I also asked the delegates' opinion on the fact that people have to wait four years when they should be seen within weeks? Is this contributing to the fact that 50% of those with rheumatoid arthritis are out of work within five years?

The Hanly report has not addressed specific recommendations on Mayo, other than for the two pilot sites.

The pilot sites are for the mid-west and Dublin and based on the idea of one main hospital or one regional hospital——

Yes. I do not want to anticipate what exactly the group will recommend regarding rheumatology services for the area around Mayo and Galway. However, I would be very surprised if it is not recommended that there be some rheumatology service in Mayo rather than none so patients do not have to travel to Galway.

We have 14,500 arthritics and there is a need for in-patient rheumatology services as well.

That is a debate for another day.

I have no doubt that the four year waiting list is contributing to disability and to people having to give up work. One has a window of opportunity during the first year of the disease but the damage begins after this. One should act early.

I promised to allow the delegation leave by 10.30 a.m. The Minister said he could not address the issues because of the economic outturn last year but said he would look at them in terms of this year's budget. Given the realities of life, what are the basic requirements in terms of input to the service given that the budget will be tight?

As I mentioned earlier, I strongly recommend that we do not simply wait for the Hanly recommendations to be implemented.
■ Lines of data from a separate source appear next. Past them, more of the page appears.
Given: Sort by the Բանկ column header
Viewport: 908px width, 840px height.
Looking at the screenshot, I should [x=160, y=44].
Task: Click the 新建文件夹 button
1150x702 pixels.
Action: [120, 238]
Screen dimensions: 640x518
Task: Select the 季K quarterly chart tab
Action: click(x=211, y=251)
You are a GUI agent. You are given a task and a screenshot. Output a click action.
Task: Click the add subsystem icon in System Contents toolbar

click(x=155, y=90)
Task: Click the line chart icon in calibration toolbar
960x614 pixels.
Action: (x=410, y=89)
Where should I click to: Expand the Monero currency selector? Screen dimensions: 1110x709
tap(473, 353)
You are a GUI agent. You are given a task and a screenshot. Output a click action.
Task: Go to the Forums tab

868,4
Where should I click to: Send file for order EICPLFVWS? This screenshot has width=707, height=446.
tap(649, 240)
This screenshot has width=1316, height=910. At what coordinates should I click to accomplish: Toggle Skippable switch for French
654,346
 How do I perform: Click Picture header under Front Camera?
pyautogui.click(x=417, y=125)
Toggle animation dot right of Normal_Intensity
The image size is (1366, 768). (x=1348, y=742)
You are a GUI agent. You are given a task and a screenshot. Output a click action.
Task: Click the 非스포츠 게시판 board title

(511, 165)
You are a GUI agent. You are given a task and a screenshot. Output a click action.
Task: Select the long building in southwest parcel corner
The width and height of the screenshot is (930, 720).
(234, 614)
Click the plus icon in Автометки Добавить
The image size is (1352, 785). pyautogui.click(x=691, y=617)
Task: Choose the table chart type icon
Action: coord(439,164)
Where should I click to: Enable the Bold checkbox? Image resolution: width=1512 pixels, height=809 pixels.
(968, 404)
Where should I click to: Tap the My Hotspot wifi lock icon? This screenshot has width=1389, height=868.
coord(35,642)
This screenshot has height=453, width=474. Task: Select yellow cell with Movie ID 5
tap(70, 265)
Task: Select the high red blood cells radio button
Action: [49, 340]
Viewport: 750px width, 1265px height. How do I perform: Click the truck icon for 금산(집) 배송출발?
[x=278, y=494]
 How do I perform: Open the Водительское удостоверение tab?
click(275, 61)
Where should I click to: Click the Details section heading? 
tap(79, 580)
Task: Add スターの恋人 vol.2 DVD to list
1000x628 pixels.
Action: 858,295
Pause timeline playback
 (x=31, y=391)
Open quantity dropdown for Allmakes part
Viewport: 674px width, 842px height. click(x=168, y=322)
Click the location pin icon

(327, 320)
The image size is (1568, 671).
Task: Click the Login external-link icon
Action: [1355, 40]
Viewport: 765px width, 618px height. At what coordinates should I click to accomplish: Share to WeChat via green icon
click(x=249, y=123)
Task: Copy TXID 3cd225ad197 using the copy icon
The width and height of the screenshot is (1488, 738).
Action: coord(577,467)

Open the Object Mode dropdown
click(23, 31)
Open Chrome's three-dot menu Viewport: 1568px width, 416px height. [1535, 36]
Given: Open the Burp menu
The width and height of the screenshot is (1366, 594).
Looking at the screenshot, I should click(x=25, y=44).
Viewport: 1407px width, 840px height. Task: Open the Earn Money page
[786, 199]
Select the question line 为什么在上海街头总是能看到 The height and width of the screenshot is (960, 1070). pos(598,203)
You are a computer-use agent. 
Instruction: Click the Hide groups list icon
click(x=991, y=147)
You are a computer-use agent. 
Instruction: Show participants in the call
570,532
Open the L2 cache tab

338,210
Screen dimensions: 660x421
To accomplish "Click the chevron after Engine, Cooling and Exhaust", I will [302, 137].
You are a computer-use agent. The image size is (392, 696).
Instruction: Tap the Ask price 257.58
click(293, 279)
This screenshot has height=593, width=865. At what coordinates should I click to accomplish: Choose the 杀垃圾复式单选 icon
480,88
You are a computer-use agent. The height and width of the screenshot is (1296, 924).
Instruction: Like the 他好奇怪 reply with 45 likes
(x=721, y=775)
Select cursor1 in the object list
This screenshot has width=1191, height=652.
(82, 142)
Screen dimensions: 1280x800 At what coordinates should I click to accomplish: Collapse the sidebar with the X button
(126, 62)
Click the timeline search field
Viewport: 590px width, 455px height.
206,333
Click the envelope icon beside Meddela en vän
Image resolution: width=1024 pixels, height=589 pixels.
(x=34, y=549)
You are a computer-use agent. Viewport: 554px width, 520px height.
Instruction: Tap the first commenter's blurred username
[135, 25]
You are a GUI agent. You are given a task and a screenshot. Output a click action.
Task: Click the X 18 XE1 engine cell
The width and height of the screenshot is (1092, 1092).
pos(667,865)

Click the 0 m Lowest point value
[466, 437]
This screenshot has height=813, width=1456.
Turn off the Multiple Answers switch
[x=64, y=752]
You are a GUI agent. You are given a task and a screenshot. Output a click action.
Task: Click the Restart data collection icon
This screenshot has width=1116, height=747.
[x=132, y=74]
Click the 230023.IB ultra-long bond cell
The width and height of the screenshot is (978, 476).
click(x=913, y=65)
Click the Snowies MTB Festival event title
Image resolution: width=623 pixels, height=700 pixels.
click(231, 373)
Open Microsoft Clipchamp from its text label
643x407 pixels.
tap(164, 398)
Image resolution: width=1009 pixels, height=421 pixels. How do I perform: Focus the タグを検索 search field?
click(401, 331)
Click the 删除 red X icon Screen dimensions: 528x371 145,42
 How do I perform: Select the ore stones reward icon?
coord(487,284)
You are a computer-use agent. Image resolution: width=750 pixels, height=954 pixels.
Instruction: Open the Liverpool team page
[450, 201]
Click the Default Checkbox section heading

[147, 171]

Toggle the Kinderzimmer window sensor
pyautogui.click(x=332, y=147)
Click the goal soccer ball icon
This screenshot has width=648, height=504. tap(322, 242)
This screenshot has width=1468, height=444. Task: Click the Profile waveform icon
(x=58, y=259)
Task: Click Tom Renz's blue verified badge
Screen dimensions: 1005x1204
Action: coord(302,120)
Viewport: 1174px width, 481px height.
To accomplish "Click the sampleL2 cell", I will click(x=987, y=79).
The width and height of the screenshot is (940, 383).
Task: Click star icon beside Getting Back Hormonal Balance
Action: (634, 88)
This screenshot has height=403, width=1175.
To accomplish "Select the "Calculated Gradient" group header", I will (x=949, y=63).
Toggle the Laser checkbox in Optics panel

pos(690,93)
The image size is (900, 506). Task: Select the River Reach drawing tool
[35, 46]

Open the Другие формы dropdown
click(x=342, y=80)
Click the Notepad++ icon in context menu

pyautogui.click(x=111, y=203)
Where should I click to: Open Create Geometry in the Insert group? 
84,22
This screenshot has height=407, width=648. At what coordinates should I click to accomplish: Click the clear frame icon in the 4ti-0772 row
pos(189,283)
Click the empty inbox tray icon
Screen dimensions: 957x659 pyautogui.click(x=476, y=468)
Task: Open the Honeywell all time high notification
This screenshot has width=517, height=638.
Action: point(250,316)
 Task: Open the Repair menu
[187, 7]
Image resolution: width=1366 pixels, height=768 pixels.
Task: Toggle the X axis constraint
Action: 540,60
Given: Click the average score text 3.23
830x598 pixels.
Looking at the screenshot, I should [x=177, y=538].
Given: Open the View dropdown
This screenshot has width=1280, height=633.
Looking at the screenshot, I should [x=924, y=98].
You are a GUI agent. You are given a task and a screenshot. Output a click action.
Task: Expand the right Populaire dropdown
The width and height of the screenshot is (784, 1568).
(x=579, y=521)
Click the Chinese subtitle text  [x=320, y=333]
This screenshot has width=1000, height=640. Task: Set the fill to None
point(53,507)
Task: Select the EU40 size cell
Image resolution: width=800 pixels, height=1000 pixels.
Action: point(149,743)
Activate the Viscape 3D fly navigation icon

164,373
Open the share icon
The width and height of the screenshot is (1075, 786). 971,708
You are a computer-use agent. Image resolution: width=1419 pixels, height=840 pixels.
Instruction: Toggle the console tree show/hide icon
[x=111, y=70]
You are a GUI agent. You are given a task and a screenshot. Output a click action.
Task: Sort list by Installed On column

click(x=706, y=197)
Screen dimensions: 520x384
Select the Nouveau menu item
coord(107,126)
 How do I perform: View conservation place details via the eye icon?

We need the emergency recommendations to be addressed next year in the budget. They are listed in the document provided. They are very reasonable and, if implemented, they will allow the listed units to function. They are basic to getting the service off the floor, where it is at present.

I thank the delegation for attending. We are very much obliged to it. There has been an extremely valuable exchange of views and we are certainly far more enlightened on the issues confronting us. We will take into account the recommendations that have been made and will obviously make our own to the Minister for Health and Children.

The joint committee went into private session at 10.35 a.m. and resumed in public session at 11.05 a.m.